Why Black Friday will be the downfall of American civilization

Much has been made of the bigger-is-better consumerism of American culture, with holiday cheer frequently overwhelmed by the associated commercialism of the moment: Christmas is merely a month-long shopping extravaganza, New Year’s is a huge intoxication fest, and Valentine’s Day is a celebration of all things chocolatey and floral. Basically.

Black Friday at Best Buy, Washington, DC
Black Friday at Best Buy, Washington, DC

But there’s one “holiday” that outshines them all. Even more than Christmas’ legendary departure from its allegedly religious roots, this one puts Giftmas to shame, existing only for the purchase of consumer goods, with no mushy sentimental nonsense going on in the background at all. It is Black Friday, and it has become Lord and Master of all rabidly ravenous retail revelry.

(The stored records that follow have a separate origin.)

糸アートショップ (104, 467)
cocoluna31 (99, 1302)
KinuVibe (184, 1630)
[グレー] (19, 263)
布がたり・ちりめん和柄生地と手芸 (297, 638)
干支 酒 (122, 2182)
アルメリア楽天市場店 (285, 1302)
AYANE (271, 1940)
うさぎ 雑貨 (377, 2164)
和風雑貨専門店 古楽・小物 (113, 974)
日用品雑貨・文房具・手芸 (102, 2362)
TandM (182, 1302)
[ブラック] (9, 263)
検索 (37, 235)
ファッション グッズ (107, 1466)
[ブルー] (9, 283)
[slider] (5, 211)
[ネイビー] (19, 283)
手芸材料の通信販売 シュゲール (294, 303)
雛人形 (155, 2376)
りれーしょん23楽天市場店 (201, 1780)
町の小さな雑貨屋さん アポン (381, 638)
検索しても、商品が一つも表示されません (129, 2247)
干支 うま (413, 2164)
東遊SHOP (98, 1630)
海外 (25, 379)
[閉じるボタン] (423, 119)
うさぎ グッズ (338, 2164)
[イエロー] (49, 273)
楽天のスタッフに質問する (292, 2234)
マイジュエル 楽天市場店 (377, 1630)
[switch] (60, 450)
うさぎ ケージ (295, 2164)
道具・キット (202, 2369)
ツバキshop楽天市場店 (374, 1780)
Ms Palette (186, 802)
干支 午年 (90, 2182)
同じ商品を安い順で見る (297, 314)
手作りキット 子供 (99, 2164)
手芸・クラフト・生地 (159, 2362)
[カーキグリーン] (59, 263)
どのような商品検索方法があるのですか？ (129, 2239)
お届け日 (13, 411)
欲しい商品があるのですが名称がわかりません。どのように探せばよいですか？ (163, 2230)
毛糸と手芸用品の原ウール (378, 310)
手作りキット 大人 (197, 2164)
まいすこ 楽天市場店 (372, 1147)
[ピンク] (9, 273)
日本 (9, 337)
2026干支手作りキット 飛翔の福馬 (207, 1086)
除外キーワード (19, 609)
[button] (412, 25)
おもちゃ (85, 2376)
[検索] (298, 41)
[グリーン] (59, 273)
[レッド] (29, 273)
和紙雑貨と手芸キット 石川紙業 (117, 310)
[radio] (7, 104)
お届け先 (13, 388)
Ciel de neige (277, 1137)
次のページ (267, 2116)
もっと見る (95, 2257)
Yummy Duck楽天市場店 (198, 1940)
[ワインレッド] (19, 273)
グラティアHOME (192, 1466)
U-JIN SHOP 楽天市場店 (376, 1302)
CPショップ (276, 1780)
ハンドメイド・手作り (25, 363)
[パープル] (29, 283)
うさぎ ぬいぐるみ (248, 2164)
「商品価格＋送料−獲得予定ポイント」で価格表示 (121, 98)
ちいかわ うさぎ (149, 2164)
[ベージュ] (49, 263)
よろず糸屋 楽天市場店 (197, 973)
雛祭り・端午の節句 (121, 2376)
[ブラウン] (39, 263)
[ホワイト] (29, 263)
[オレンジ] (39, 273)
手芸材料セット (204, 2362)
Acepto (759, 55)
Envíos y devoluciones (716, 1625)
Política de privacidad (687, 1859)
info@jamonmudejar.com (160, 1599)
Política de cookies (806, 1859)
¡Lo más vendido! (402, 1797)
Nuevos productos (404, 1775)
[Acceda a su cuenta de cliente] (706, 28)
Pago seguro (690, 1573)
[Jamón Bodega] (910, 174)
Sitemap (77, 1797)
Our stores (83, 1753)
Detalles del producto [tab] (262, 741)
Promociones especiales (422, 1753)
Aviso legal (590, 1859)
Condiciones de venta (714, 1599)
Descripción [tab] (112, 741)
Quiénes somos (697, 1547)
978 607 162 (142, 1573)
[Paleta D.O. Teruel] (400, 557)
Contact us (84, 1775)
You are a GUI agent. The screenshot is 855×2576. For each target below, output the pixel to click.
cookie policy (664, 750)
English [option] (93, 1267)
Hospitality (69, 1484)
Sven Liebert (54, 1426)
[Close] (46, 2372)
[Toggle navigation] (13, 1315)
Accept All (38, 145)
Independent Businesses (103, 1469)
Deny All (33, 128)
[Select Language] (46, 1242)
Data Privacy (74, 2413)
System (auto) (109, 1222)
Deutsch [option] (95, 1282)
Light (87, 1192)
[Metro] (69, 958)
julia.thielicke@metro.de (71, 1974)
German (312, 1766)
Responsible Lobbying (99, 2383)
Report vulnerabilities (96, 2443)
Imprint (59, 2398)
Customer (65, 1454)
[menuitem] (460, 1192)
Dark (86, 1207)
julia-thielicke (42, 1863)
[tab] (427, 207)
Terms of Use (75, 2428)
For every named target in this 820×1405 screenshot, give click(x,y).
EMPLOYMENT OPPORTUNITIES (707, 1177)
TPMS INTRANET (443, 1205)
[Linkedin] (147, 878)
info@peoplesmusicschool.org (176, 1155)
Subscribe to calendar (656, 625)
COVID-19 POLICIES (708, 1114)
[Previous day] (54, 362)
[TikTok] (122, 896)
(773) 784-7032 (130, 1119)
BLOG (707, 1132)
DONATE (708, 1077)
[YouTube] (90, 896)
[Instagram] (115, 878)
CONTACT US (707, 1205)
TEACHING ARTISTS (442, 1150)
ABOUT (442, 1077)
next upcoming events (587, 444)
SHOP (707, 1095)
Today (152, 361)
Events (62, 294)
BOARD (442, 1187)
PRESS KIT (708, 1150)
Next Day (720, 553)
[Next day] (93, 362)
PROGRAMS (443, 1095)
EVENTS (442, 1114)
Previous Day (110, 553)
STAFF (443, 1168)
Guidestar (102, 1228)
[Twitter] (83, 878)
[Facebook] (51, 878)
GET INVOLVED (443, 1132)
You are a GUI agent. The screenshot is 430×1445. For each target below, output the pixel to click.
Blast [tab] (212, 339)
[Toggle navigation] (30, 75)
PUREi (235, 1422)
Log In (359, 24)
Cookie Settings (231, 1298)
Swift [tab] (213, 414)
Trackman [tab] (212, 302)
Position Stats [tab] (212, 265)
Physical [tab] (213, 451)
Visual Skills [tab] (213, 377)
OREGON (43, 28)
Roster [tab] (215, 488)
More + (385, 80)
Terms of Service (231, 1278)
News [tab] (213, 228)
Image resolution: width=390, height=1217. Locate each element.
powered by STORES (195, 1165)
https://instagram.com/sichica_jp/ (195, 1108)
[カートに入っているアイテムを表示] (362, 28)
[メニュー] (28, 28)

Christmas can only look on with envious self-pity, before retreating to its lair to wallow in defeated shame.

What’s a Black Friday?

For the international crowd that hasn’t yet been subjected to the trampling of human bones that is Black Friday (though it’ll come for you soon enough), it arrives in late November, on the day immediately after Thanksgiving, which is generally viewed as the beginning of the holiday shopping season. Retailers slash prices on certain items down to unprecedented levels, in an effort to bring shoppers in the door to spend as much of their cash as possible.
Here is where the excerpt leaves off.